What is domestic abuse

Domestic violence and abuse can affect women and men from a range of different backgrounds.

We also know that many children live in homes where domestic violence and abuse is happening, and this can affect their health and development.

Victims can experience abuse from partners and/or family members. Abusers may use tactics such as threats and bullying to control and isolate them.

There are many different types of abuse, including:

Physical abuse: Biting, kicking, punching, pushing and pulling hair

Emotional abuse: Verbal threats, shouting, name calling, stalking and harassment

Sexual abuse: Unwanted sexual attention e.g. touching you in public, demanding sex when you have said ‘no’, hurting you during sex

Financial abuse: Not allowing you to access your own money, making you ask for money to buy essential items such as nappies for children and sanitary products for yourself.

+---+

What to do. In the text on domestic abuse, what tactics may abusers use to control and isolate victims? The lines that follow are separate material and have no connection to the text on domestic abuse.

Supplied data.

+---+

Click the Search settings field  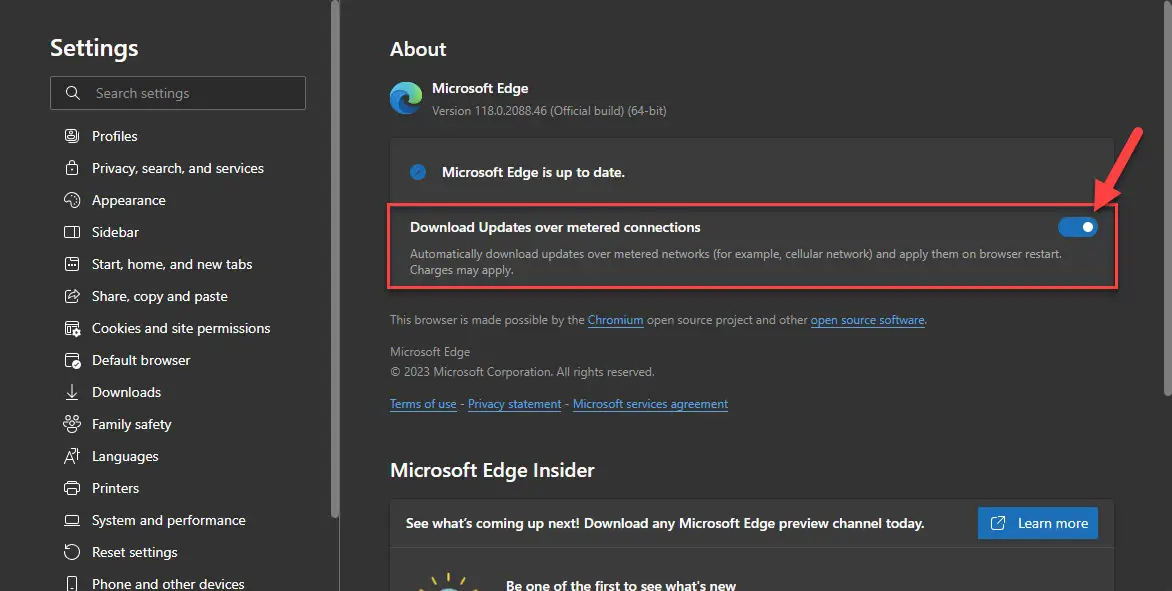[178, 93]
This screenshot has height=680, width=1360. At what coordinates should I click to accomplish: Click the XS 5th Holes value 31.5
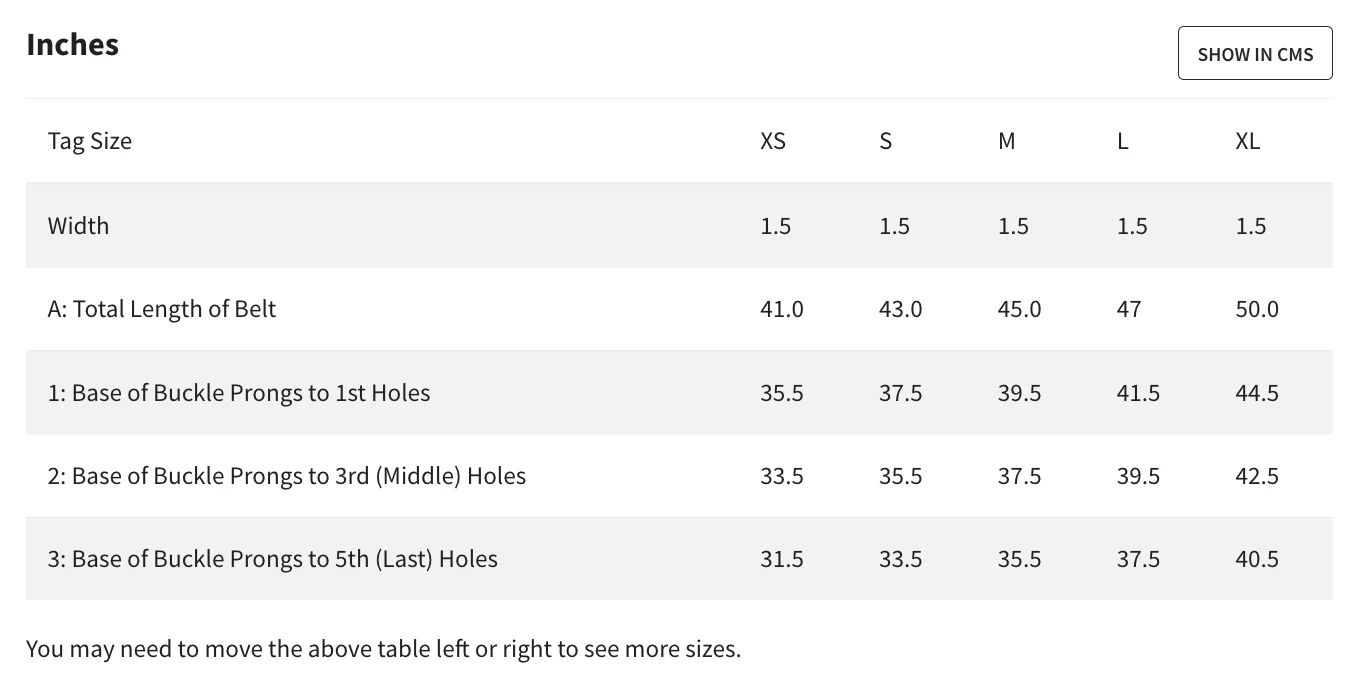[x=781, y=559]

+---+

Answer for this exercise. Threats and bullying.